#### Selected passage:
Showing posts with label Illuminati. Show all posts
Showing posts with label Illuminati. Show all posts

Cosmic Trigger audio book


The story behind RAW’s Cosmic Trigger Audio Book

posted by Rasa
Ever since I heard Ken Campbell reading Part One of Illuminatus! in the 2007 Deepleaf Audio production, I had the idea in my head that I’d love to hear an audio book of Cosmic Trigger, and Prometheus Rising, and, well, most of Bob’s books. It took some years for Christina to sort out her dad’s legal affairs enough that we could create Hilaritas Press, start republishing mosbunall of Bob’s books, and then begin thinking of creative ways to further Bob’s works and ideas. In early 2014, Daisy Campbell began to pull together the resources and diverse energies needed to pull the Cosmic Trigger and create her stage adaptation. The RAW Trust was in full support, and already thinking of how the production could one day be staged in Santa Cruz. While Daisy realized her inspired interpretation of Cosmic Trigger, we were creating HIlaritas Press and publishing Cosmic Trigger as our first RAW title.
Oliver Senton, narrator for the audio book, played Robert Anton Wilson in Daisy Campbell’s “Cosmic Trigger – The Play”
Watching video clips of the production led me to write an email to Daisy in March of 2016, asking her thoughts on making Cosmic Trigger into an audio book. Her response was enthusiastic, and she immediately said, “The best possible man for the audio job would be Oliver Senton who played Bob in the play.”
Oliver was equally enthusiastic. Before he went into the recording studio to begin the project, he wrote to Christina,
“I have a strong faith that your father’s works are going to grow and grow in popularity and appreciation in the coming years, and that this re-framing of them you’re currently undertaking can only accentuate that. Rereading Cosmic Trigger Part I recently has only reminded me of how much brilliant thought and “feeling good” there is there. Truly, his was a mighty heart.”

[Screenshot and document pointing data]
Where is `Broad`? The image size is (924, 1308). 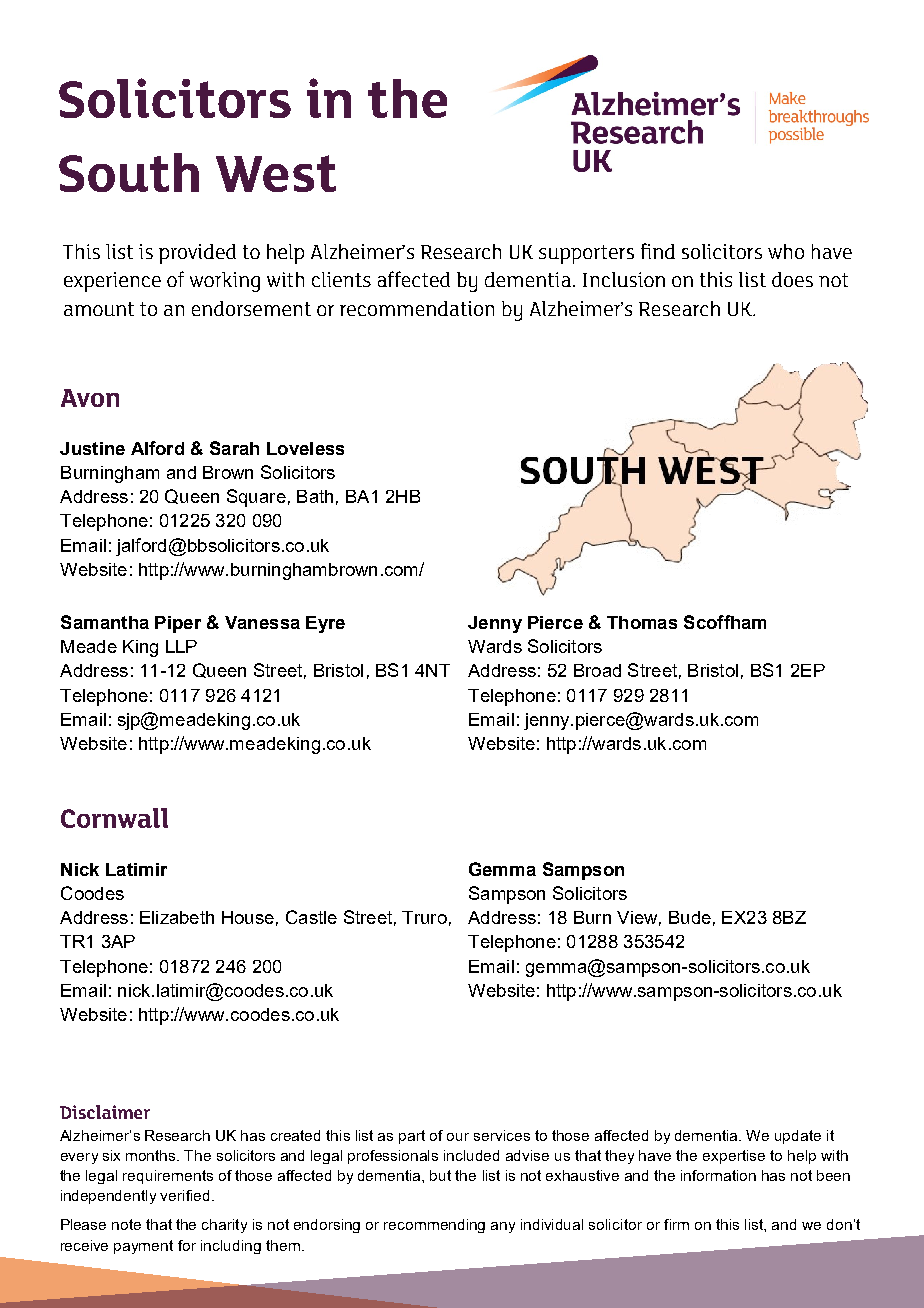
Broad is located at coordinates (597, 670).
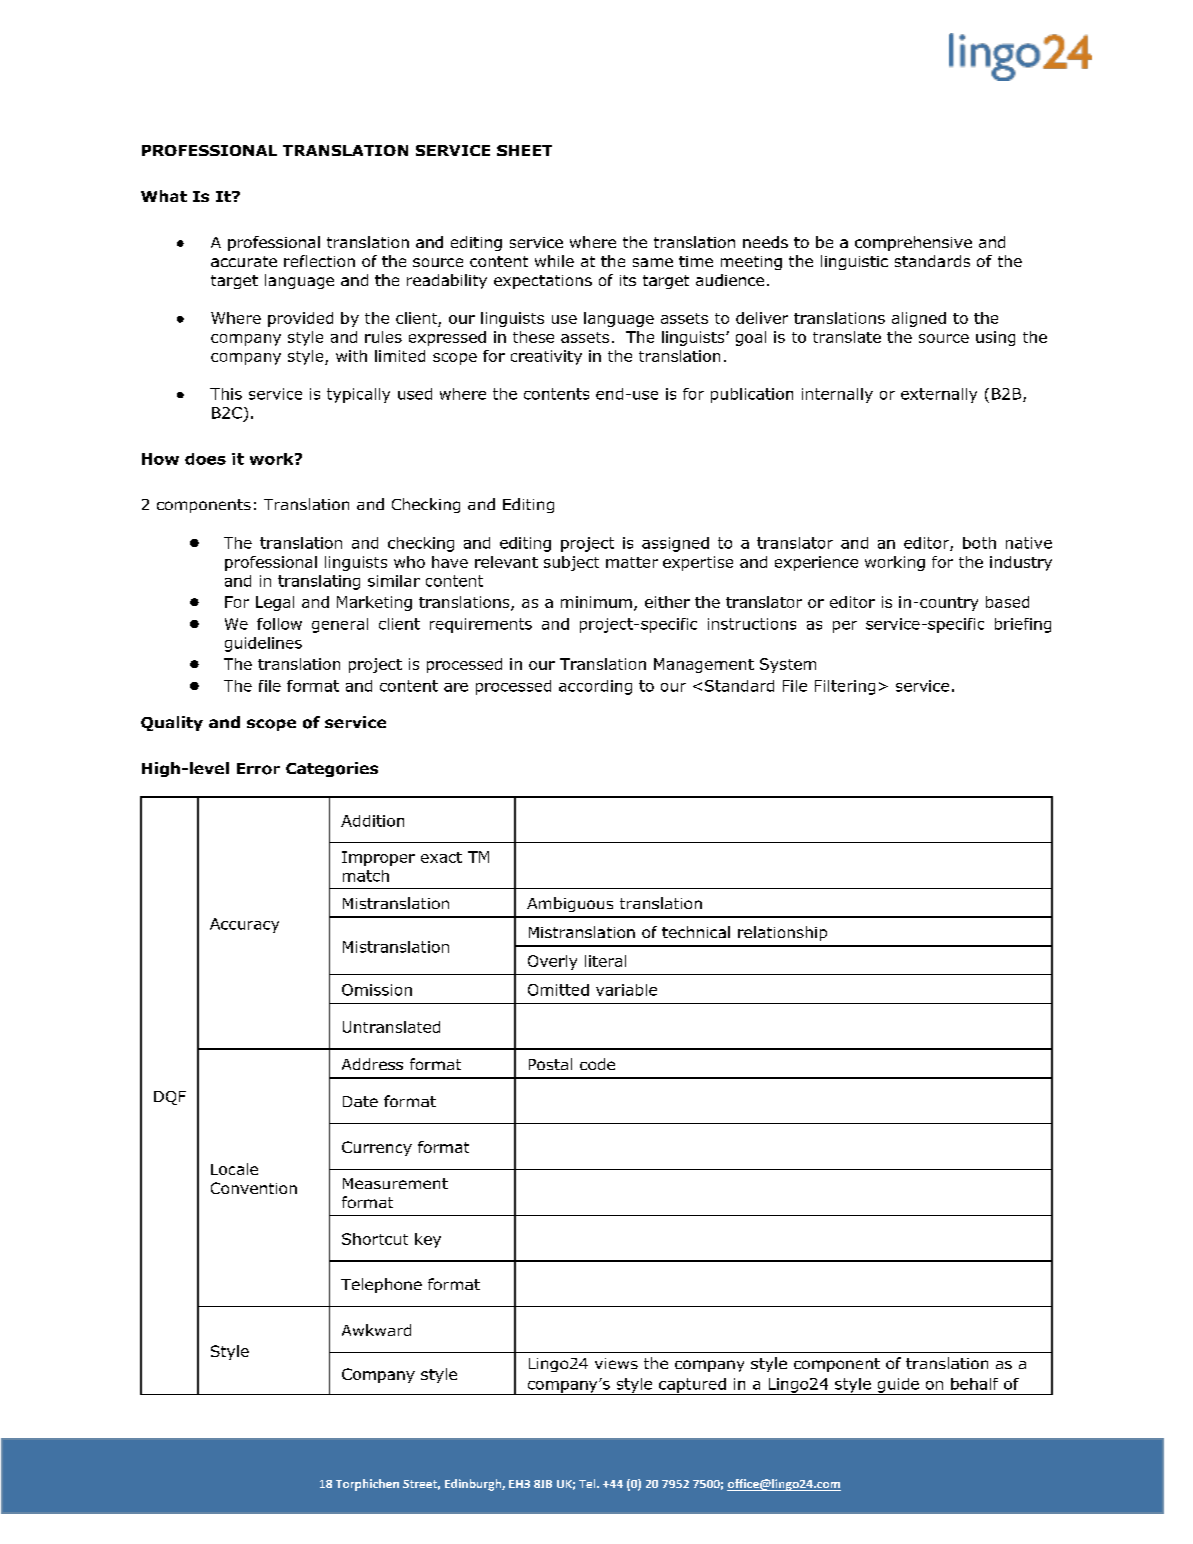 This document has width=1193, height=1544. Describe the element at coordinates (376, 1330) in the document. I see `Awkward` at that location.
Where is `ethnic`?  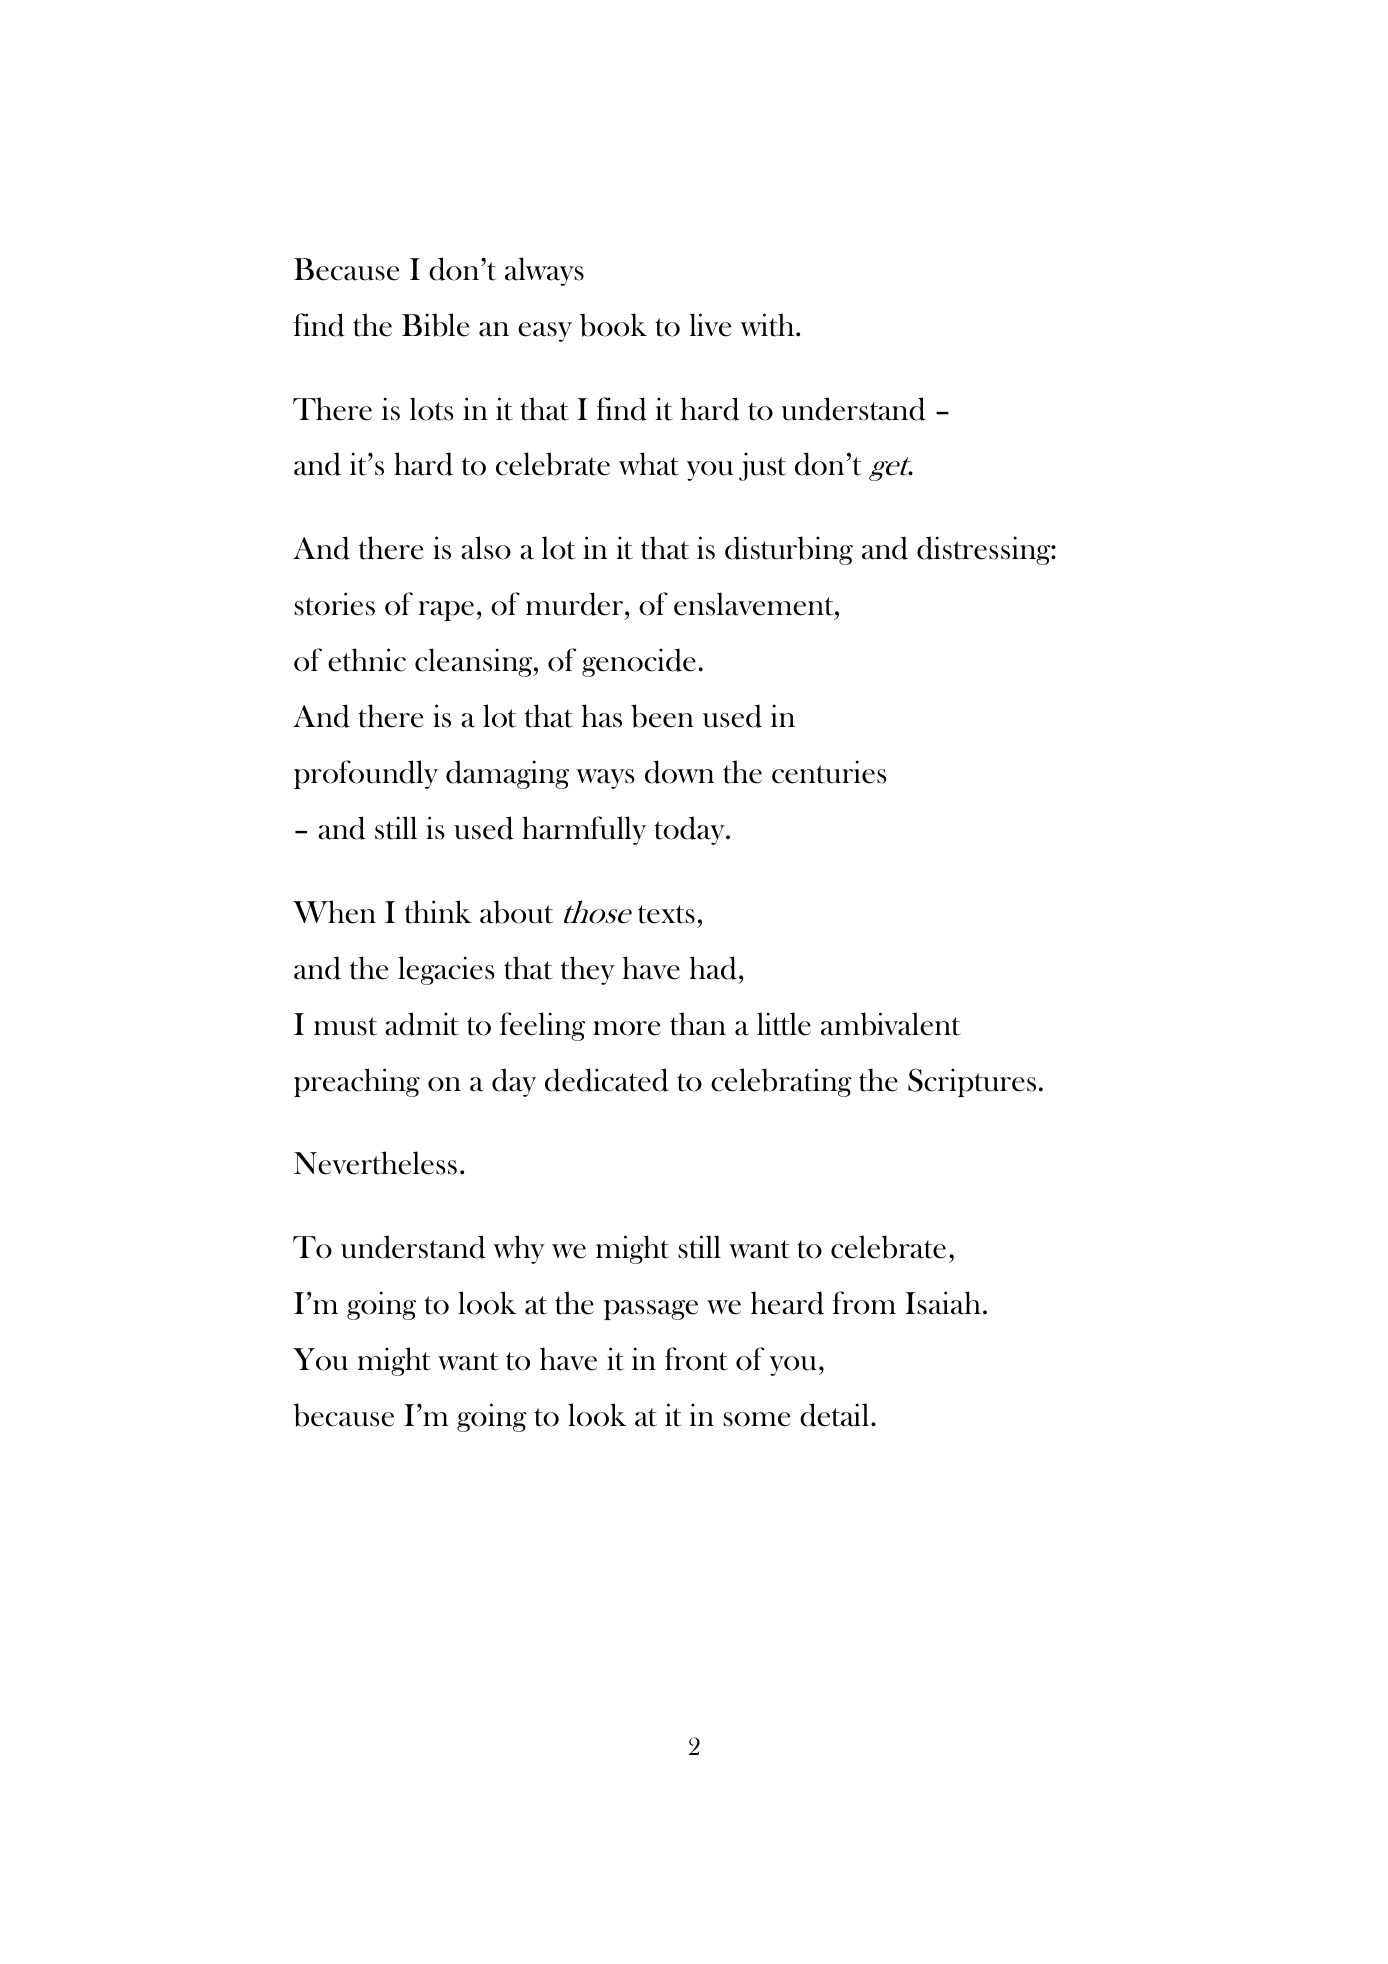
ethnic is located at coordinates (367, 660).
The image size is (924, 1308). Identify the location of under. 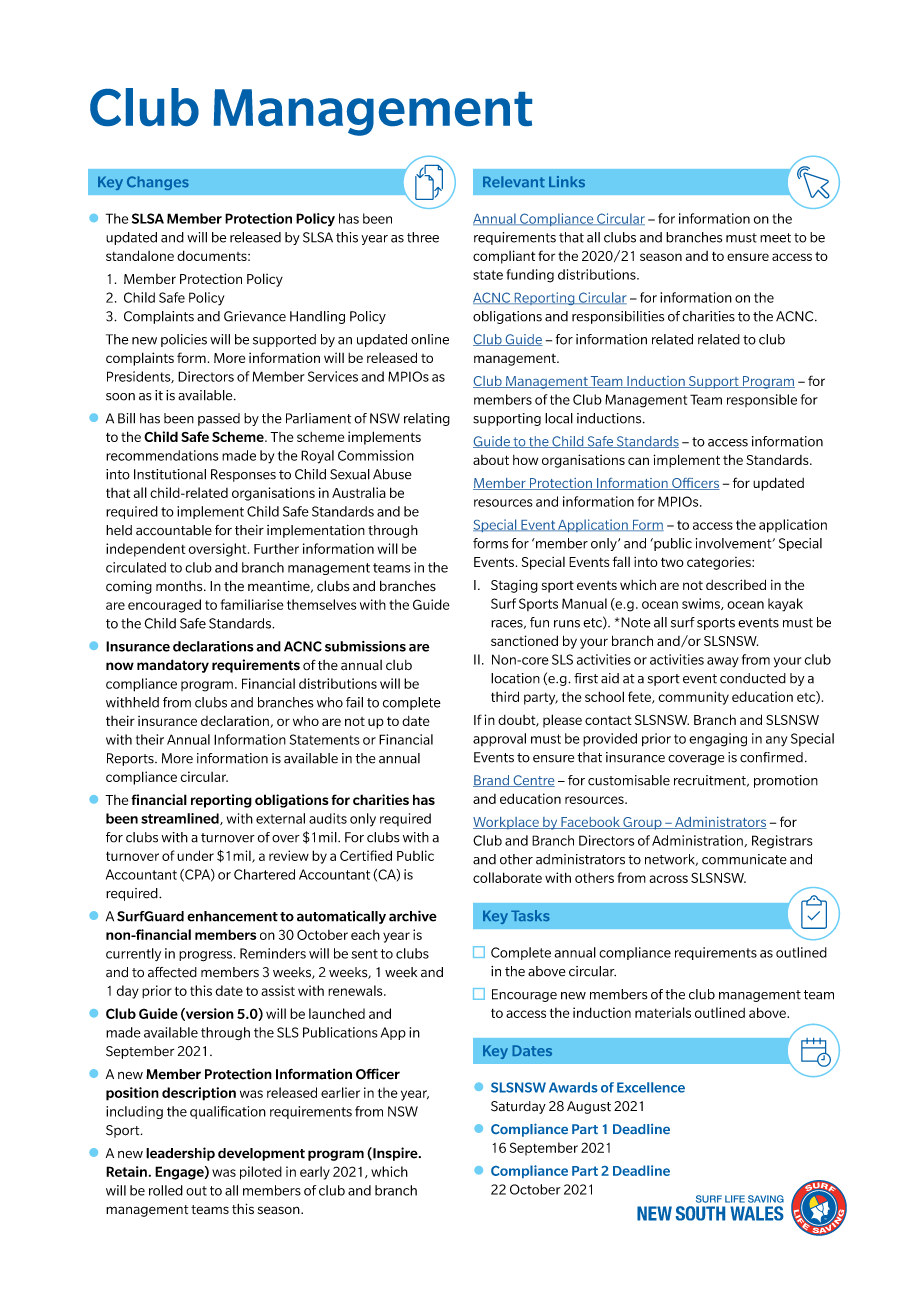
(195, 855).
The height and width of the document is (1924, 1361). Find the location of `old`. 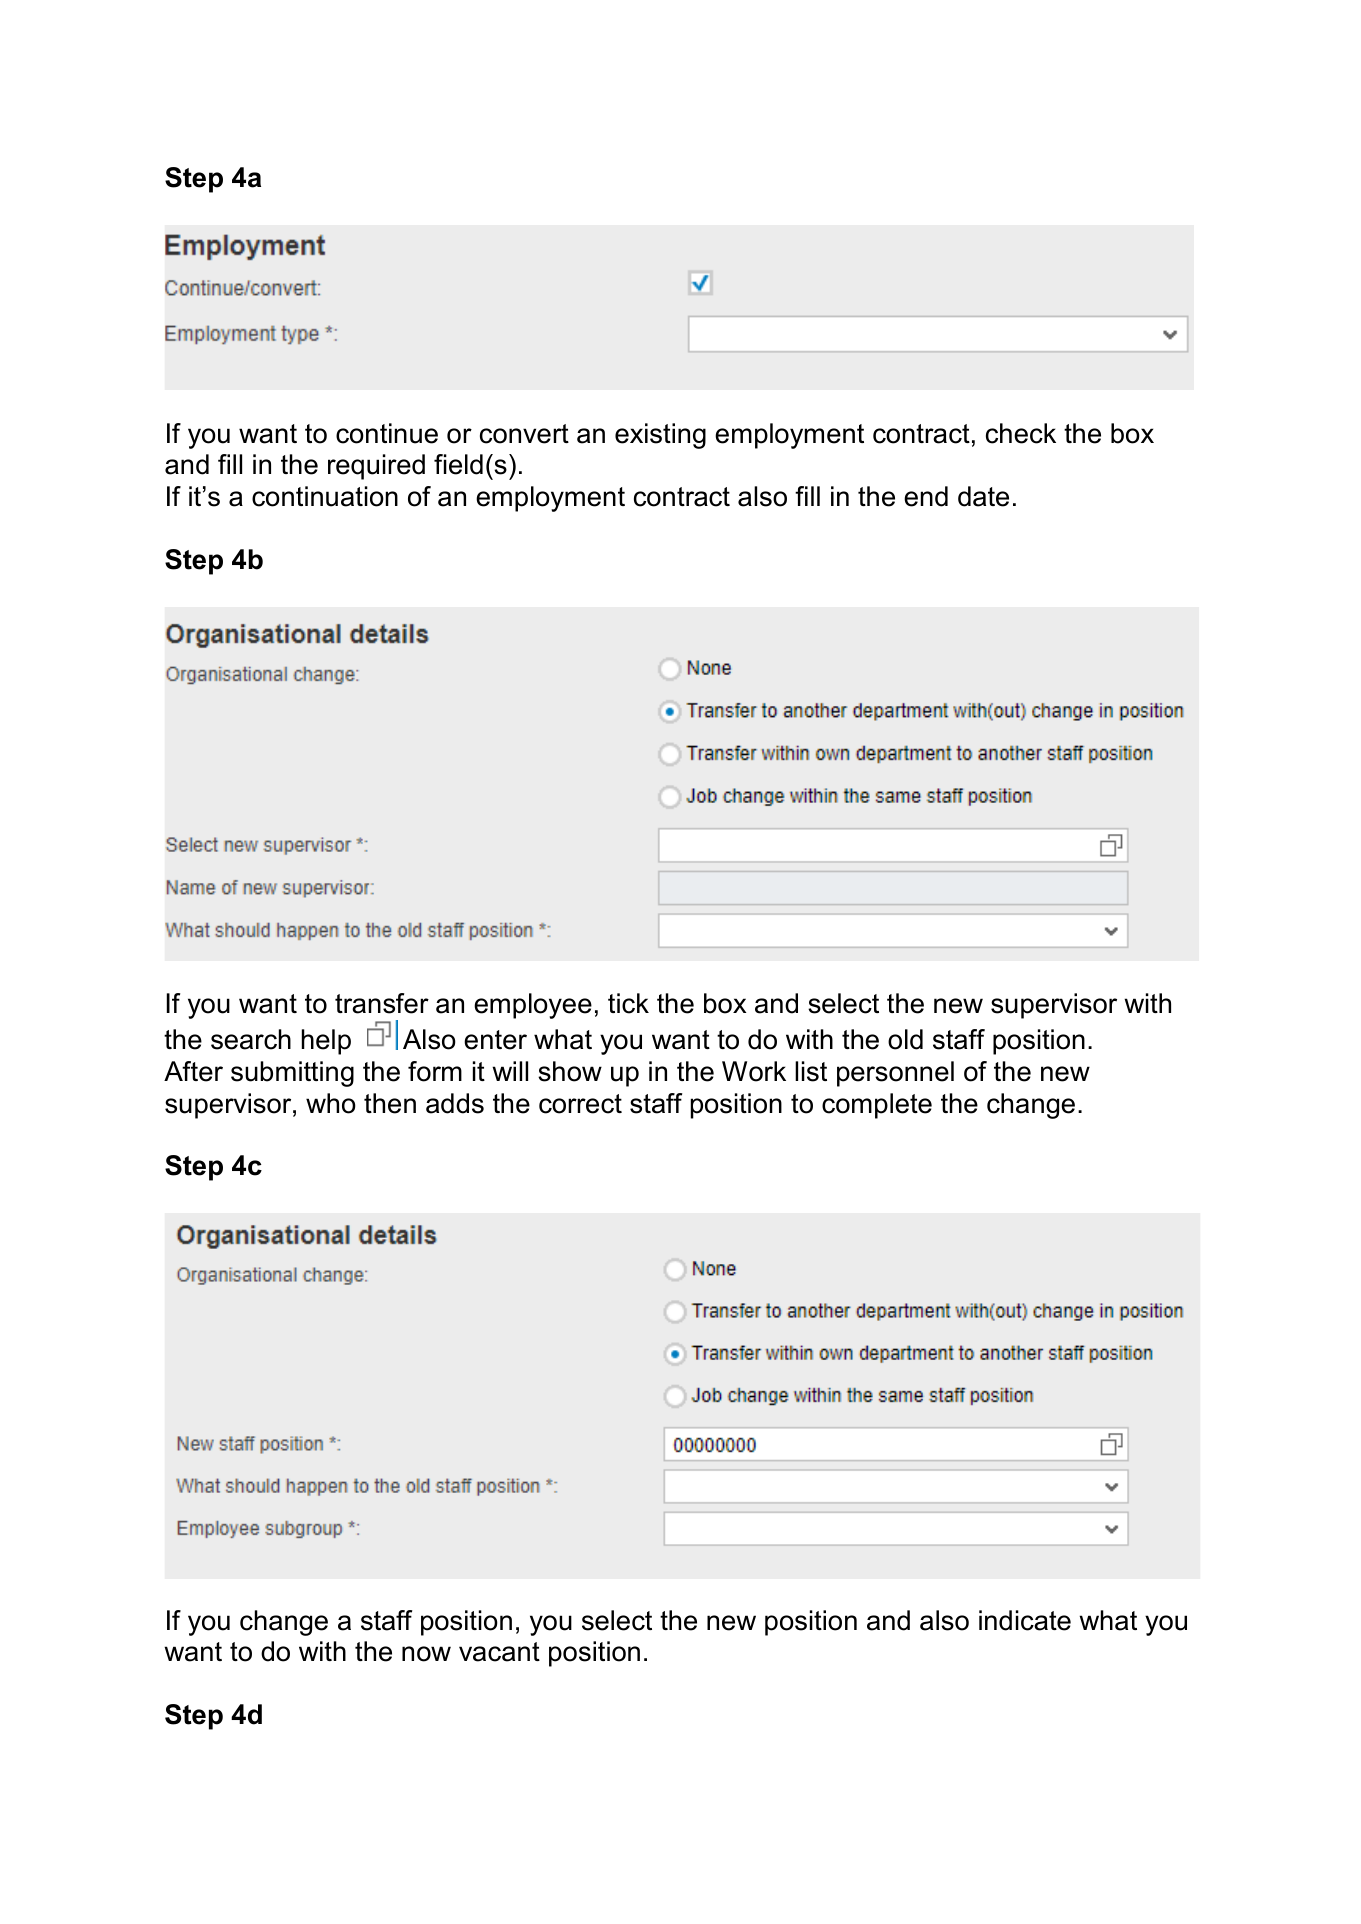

#### Exercises:
**a.** Summarize the post about the Cosmic Trigger audio book in two sentences.
**b.** Carry on the post about the Cosmic Trigger audio book from its last line.

#### Expected responses:
**a.** The post tells how Hilaritas Press was created to republish Robert Anton Wilson's books, with Cosmic Trigger as its first title, while Daisy Campbell was staging her adaptation of the book. In March 2016 an email to Daisy about making Cosmic Trigger into an audio book led her to recommend Oliver Senton, who had played Bob in the play, and he took on the narration with equal enthusiasm.

**b.**
Christina and I were ecstatic – we had an amazing book and a great actor to narrate – now we only had to make the thing. Easier imagined than done, but the RAW community has a lot of talent. I asked Steve “fly agaric 23” Pratt if he might be able to lend a hand. Oliver knew Steve as the drummer in Daisy’s stage production of Cosmic Trigger. I knew Steve, from back in early 2012 when he approached the Trust about his RAW360 virtual reality project. Steve lives in Amsterdam, doing a wide array of creative projects, and working a lot in the last years with poet/activist John Sinclair. I put Steve in touch with Oliver, and since I was more than 5000 miles away, and Oliver and Steve only had the English Channel to deal with, I took a back seat. That was a great decision. I’m taking the same tack in writing this blog post and letting Steve and Oliver take over . . .
Steve writes . . .
“Pull It!”
Finally the final secret of the Illuminati is out in the air, the Cosmic Trigger audio book project comes 40 years after the book was penned by RAW, and with luck will inspire new generations to come.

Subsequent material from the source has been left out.